What's your enhanced push pull VAS stage? Mind to share the schematics?
As the term implies, most of an amplifier's open loop gain is provided by the VAS. You can increase it's gain by providing a Darlington arrangement or even a CFP. But you'd better simulate the circuitry prior to breadboarding.
Best regards!

#### northumber82

For "enhanced" I mean beta-enhanced EF VAS, and pushpull beacause there are two IPS. An example from Douglas Self book:

#### Mark Tillotson

One more complicated approach is to use nested multiple feedback loops around the output stage (the CFP itself is a local feedback stage).

However its hard to put a loop around the output stage due to the high voltages involved, other than the overall feedback loop. I'd maybe read up on error correction techniques which address the output stage non-linearity directly.

Another approach is to step up the voltage in two stages, effectively using a separate opamp stage into a power amp with input sensitivity of 10V. This releases extra loop gain, but its harder to keep input stage distortions down with a wide common-mode swing like that.

Faster output devices allow smaller compensation capacitances which gives more open-loop gain at HF.

With multiple output devices you can get some reduction of crossover distortion by the averaging across different devices at slightly different bias points - basically spreading the hump in the transfer characteristic.

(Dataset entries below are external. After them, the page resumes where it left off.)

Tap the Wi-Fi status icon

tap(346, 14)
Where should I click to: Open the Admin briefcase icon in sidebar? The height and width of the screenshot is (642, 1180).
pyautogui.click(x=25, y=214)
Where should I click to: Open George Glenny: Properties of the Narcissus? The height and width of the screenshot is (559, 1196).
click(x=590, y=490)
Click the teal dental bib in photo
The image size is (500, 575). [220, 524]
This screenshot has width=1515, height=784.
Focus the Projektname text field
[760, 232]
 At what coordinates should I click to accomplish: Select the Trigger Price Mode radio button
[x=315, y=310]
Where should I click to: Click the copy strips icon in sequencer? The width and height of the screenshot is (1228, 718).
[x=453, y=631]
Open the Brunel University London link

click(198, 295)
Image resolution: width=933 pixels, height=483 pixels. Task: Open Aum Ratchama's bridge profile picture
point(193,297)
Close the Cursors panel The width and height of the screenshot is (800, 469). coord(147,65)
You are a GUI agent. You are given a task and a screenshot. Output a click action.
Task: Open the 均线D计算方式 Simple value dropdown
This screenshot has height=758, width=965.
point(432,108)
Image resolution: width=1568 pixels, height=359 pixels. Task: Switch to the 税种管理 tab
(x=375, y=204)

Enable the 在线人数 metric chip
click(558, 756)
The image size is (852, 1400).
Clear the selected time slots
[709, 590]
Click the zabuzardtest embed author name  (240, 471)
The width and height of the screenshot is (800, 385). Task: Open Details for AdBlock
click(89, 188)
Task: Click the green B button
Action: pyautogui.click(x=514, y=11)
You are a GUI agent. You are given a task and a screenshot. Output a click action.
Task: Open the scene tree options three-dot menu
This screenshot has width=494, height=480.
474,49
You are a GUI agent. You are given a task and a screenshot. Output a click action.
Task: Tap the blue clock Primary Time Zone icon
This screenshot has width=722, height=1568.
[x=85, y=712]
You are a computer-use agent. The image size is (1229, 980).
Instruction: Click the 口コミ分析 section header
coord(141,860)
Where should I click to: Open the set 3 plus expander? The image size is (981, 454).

Do you know about gull-wing graphs? Should be in that Doug Self book.

#### rco3

Kolinummi has a nice section on error correcting output stages.

#### starkeyg

Hello,

You might want to take a look at the XD (crossover displacement) ideal developed by Douglas Self to minimize crossover distortion.

Was used on several Cambridge Audio units and seemed to work from what I can tell.

Regards,
Greg

#### northumber82

One more complicated approach is to use nested multiple feedback loops around the output stage (the CFP itself is a local feedback stage).

However its hard to put a loop around the output stage due to the high voltages involved, other than the overall feedback loop. I'd maybe read up on error correction techniques which address the output stage non-linearity directly.

Another approach is to step up the voltage in two stages, effectively using a separate opamp stage into a power amp with input sensitivity of 10V. This releases extra loop gain, but its harder to keep input stage distortions down with a wide common-mode swing like that.

Faster output devices allow smaller compensation capacitances which gives more open-loop gain at HF.

With multiple output devices you can get some reduction of crossover distortion by the averaging across different devices at slightly different bias points - basically spreading the hump in the transfer characteristic.

Do you know about gull-wing graphs? Should be in that Doug Self book.

Interesting tips, thank you.

You might want to take a look at the XD (crossover displacement) ideal developed by Douglas Self to minimize crossover distortion.

Yes, I have seen class XD by Self, I should have a better look at it.